SM BEACH — Eco-friendly Santa Monica isn’t the first place where you’d expect to find a hotbed of vocal opposition to Proposition 21, the state ballot initiative that would charge California vehicle owners an extra $18 in registration fees in order to shore up a $500 million annual revenue stream for park upkeep and maintenance.

Yet some voters here are raising concerns about the initiative, which, if passed on Tuesday, would pose significant operational challenges at Santa Monica’s state-owned beaches, City Hall officials say.

That’s because in exchange for the higher registration fee, the initiative would give all state vehicle owners free parking at state parks, including Santa Monica Beach, where City Hall would become responsible for managing 5,000 newly-free parking spaces.

Santa Monica currently manages the beach parking lots and charges drivers a daily entry fee, raising roughly $7 million per year for the beach fund.

After discussing the potential passage of Prop. 21 with representatives of the State Department of Parks and Recreation in recent days, Barbara Stinchfield, Santa Monica’s director of Community and Cultural Services, said City Hall still believes the initiative could make things difficult for Santa Monica.

There’s still, she said, uncertainty about when and how Prop. 21 would be implemented should it pass.

While the initiative would take effect Jan. 1, she said it’s not clear exactly when Santa Monica would be required to shift to free beach parking. It’s also unclear how much money the city would receive to operate the beaches, though Stinchfield said parks like Santa Monica Beach that charge for parking would get priority for reimbursement from the state.

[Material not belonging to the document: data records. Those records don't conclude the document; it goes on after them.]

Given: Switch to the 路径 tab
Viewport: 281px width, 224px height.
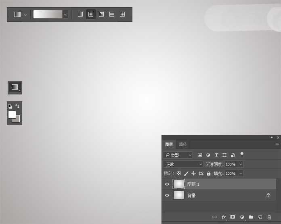Looking at the screenshot, I should pyautogui.click(x=183, y=144).
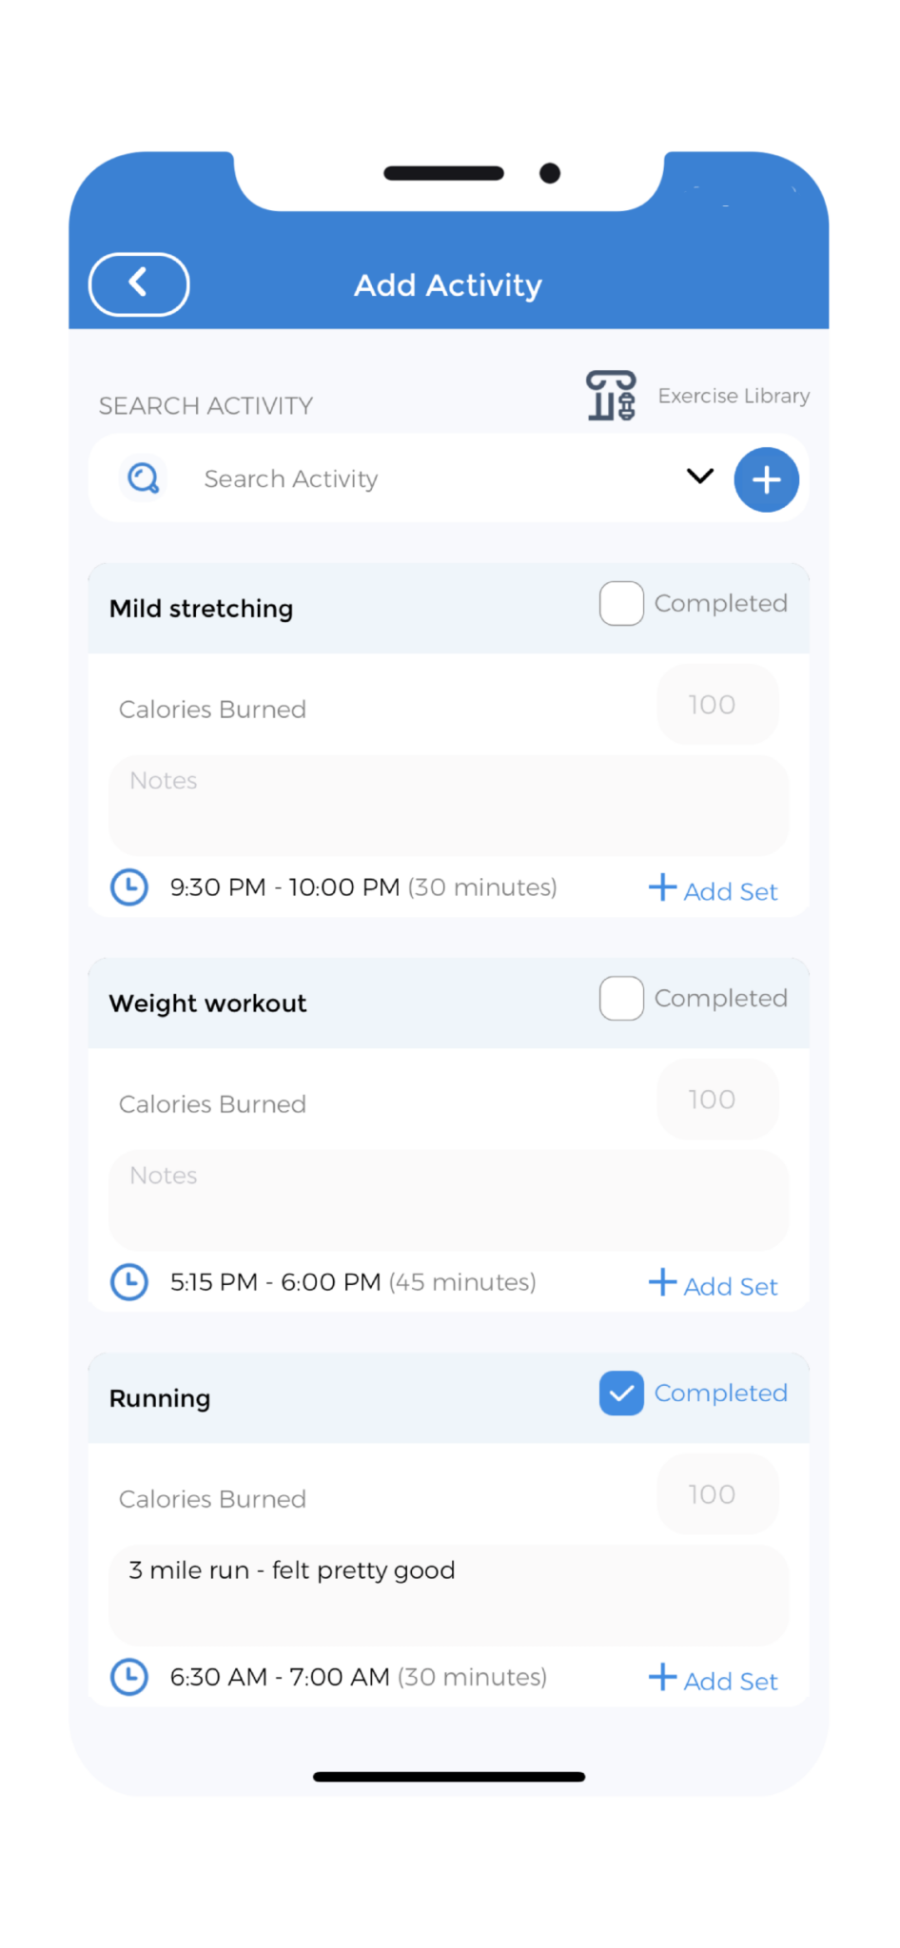The height and width of the screenshot is (1948, 900).
Task: Open the Exercise Library icon
Action: [x=610, y=394]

“There’s really no more clarity than there was a couple of months ago,” she said, though she noted “real openness on the part of the state parks staff to work with us.”

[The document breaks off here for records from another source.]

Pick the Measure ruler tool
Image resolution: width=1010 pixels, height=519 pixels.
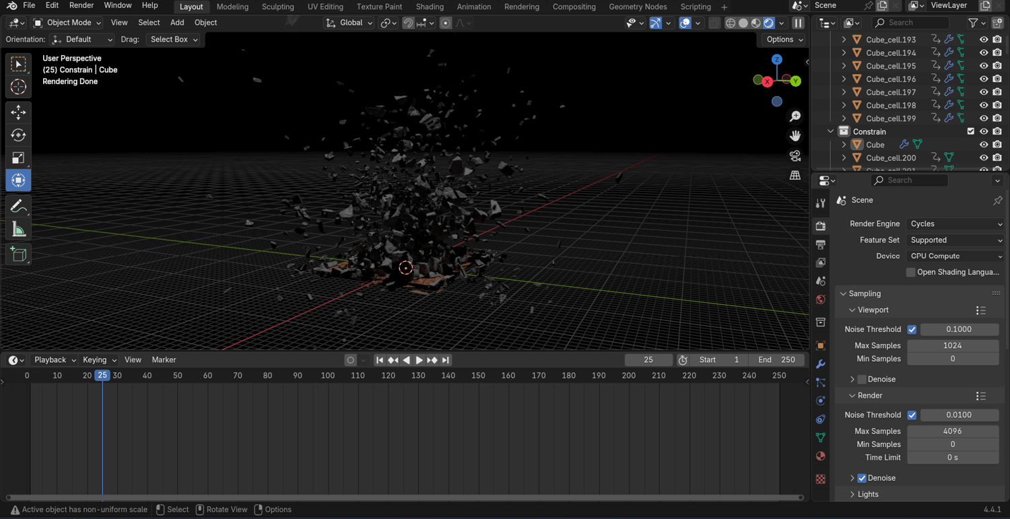(x=18, y=230)
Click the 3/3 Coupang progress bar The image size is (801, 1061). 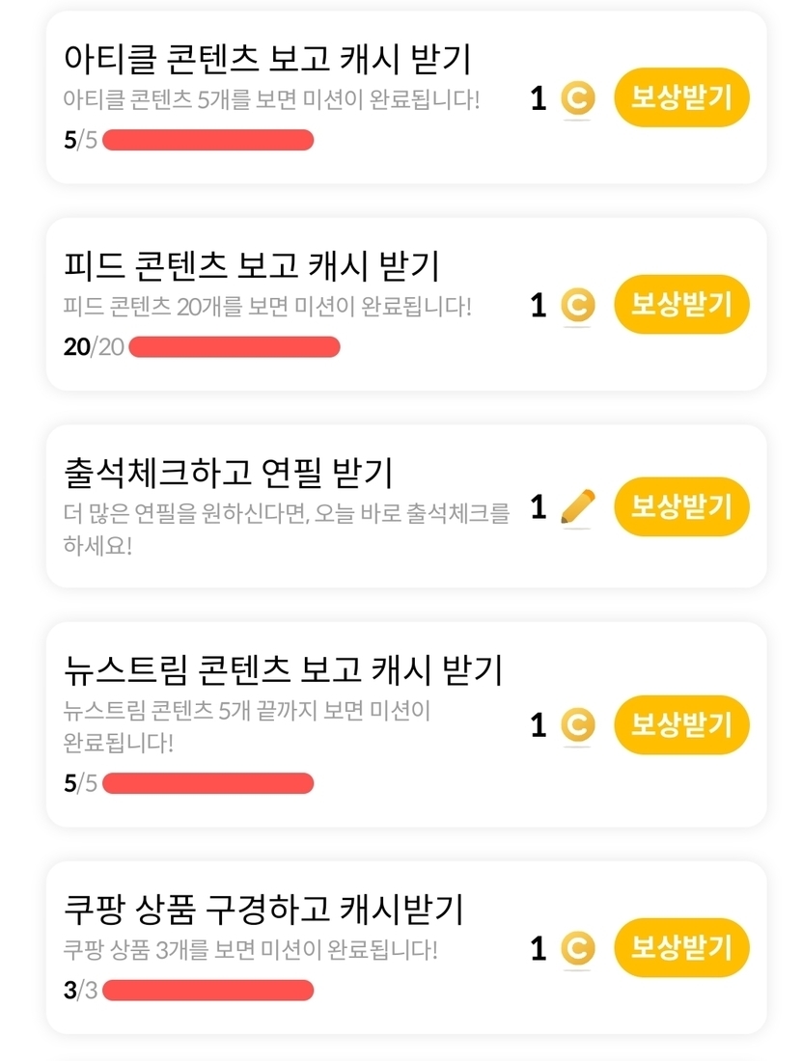[x=207, y=991]
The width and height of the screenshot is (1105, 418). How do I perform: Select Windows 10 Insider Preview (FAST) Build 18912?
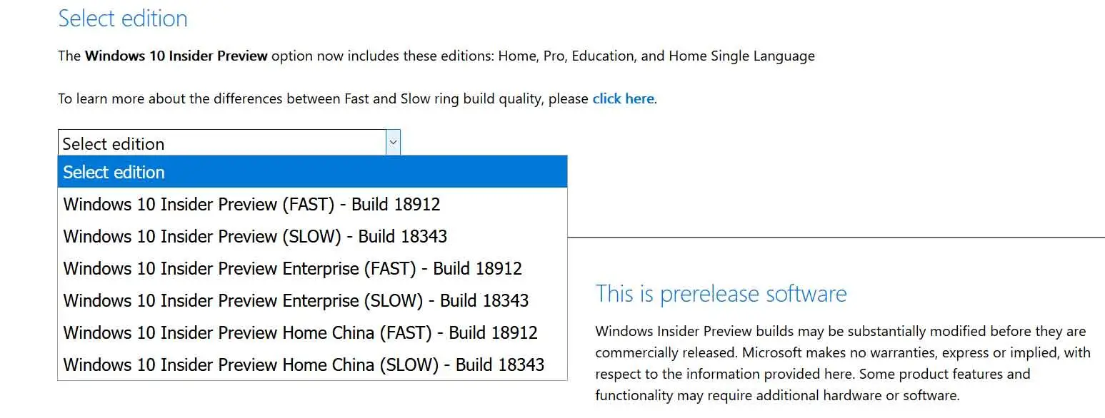[x=251, y=204]
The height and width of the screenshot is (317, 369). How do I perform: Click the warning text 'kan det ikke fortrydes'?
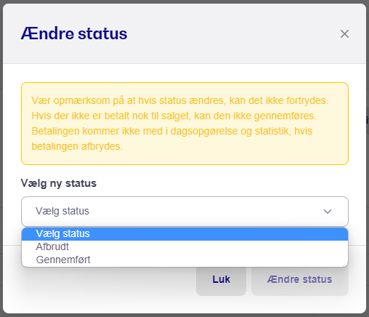[279, 100]
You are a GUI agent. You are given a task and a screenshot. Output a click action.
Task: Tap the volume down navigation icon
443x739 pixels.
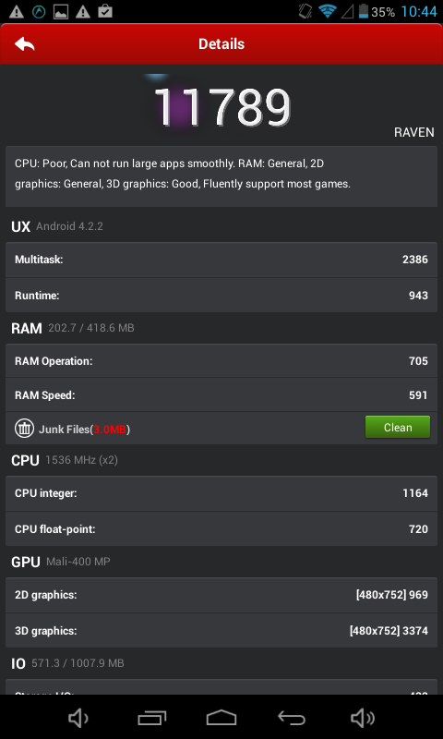(x=78, y=719)
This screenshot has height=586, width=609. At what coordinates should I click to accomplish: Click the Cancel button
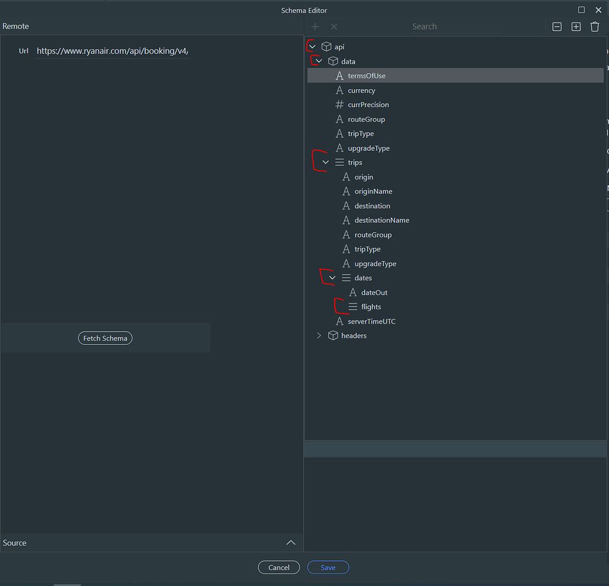tap(278, 567)
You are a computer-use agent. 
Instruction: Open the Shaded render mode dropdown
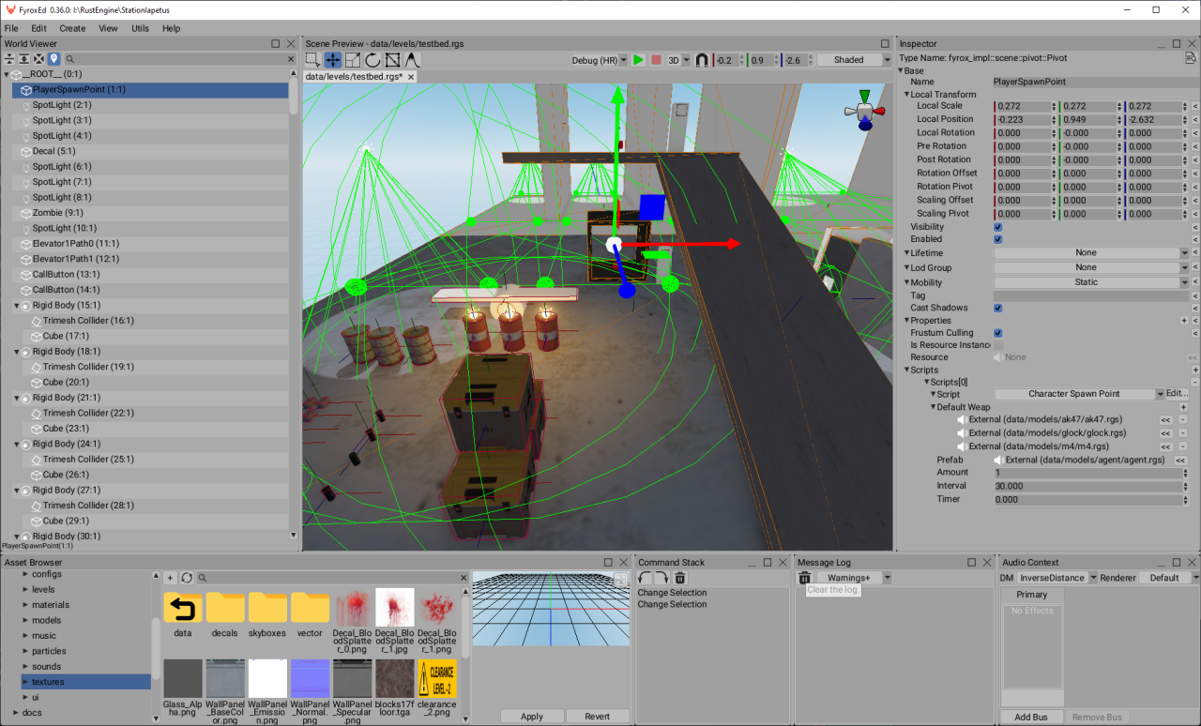point(854,60)
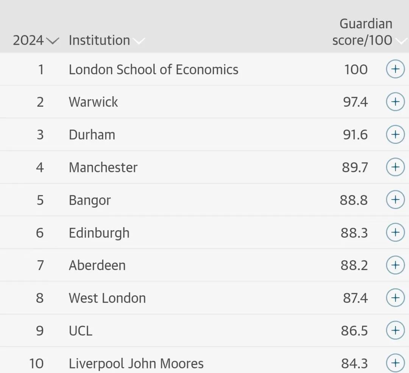Expand Liverpool John Moores details

tap(395, 363)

The biggest concern about Prop. 21, which is backed by a number of environmental groups, including the Sierra Club, she said, is how to keep people from using the free spaces during non-beach visits and how the sudden availability of 5,000 free parking spaces near Downtown would impact parking revenue in City Hall-owned structures.

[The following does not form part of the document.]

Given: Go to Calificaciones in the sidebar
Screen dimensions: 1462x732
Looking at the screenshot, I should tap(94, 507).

Don Patterson, who oversees Santa Monica parking operations, said the passage of the initiative would require significant revision to City Hall’s parking strategy.

“The parking dynamics are going to be significantly different” should Prop. 21 pass, he said. “And people are going to make choices based on price and convenience.”

There’s no official estimate of how many people who come to Santa Monica to work, shop or see a movie would choose to park at beach lots in an attempt to avoid the $9 maximum fee charged at most Downtown structures.

But, according to Patterson, it’s clear that if Prop. 21 wins voters’ approval, “It’s going to be harder to manage the parking resources as a complete system.”